Perhaps Scientology is willing to accept the consequences.
Fred
From: zero 0000 nought_0000@yahoo.com Reply-To: English Wikipedia wikien-l@Wikipedia.org Date: Thu, 15 Jul 2004 05:46:59 -0700 (PDT) To: wikien-l@Wikipedia.org Subject: Re: [WikiEN-l] The Church of Scientology is discovered to have discovered Wikipedia!
I find this quite alarming. At the existing policy page [[Wikipedia:Auto-biography]] we find "editing an article about yourself or your organization is also generally considered improper and best avoided." Should we announce a change of policy now?
Zero.
Hi!
On Thu, 15 Jul 2004 07:48:05 -0600, Fred Bauder wrote:
Attempts by the Chinese government to edit Wikipedia articles on China would be highly counter-productive and embarrassing for many of the same reasons that apply to an individual user.
Not too sure about that - I am sure that many articles about China could be edited in a quite NPOV way even by the Chinese government. However, articles about current Chinese politics would not be among these articles.

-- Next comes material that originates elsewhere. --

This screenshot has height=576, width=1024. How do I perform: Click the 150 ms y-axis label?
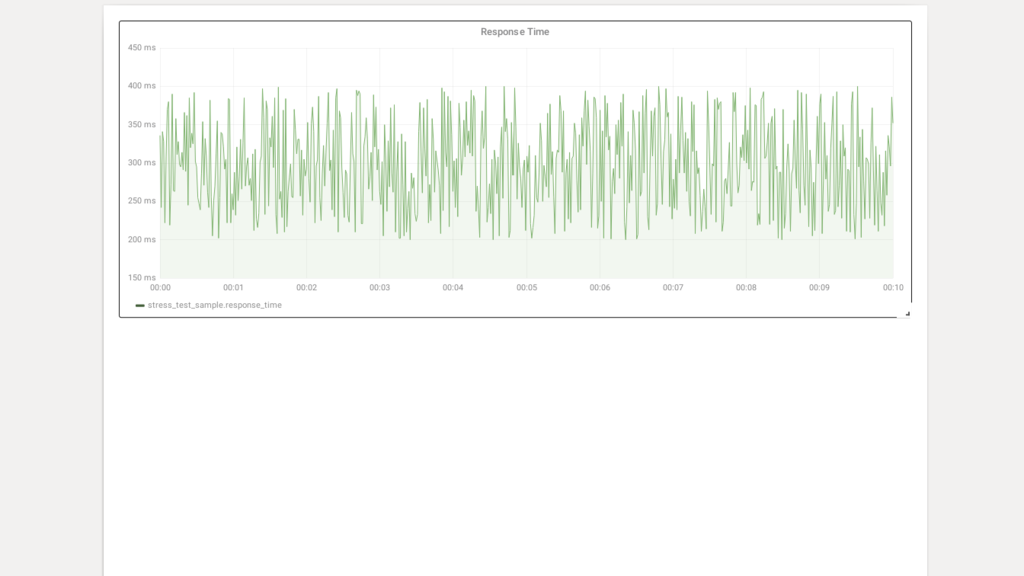[x=142, y=278]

Same way, CoS should maybe not edit articles about the CoS, because their way of dealing with anything that does not agree with their point of view is quite notorious, and, let me put this carefully, does not exactly seem to agree well with the principle of NPOV.

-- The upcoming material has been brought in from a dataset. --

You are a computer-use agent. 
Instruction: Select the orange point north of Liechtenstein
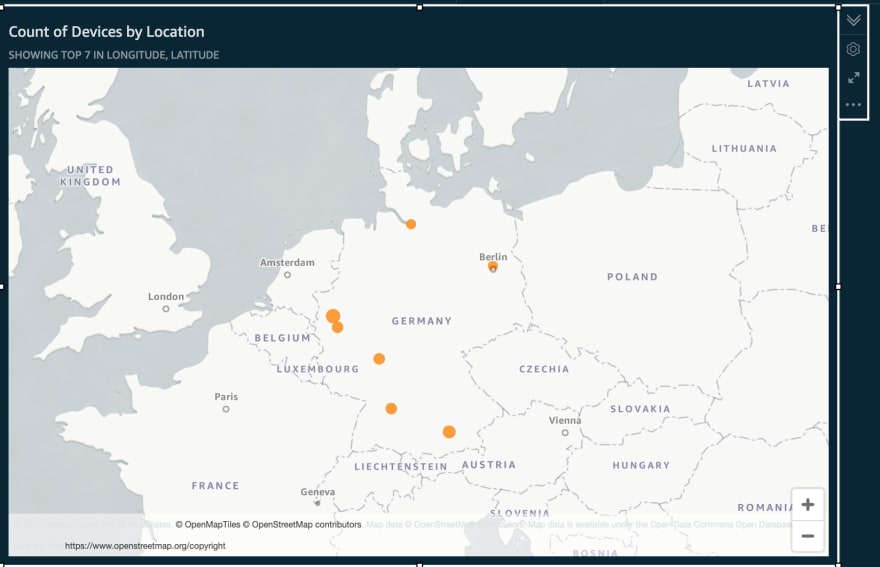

The comparison with say, Roman Catholics, does not hold too much water, because let's face it, there are quite a few Catholics who do not necessarily agree with everything that comes from Rome; something that is said not to be particularly good if you are a member of CoS. (Or not even a member, for that matter.) Also, Rome has stopped burning their critics for quite a while now, too.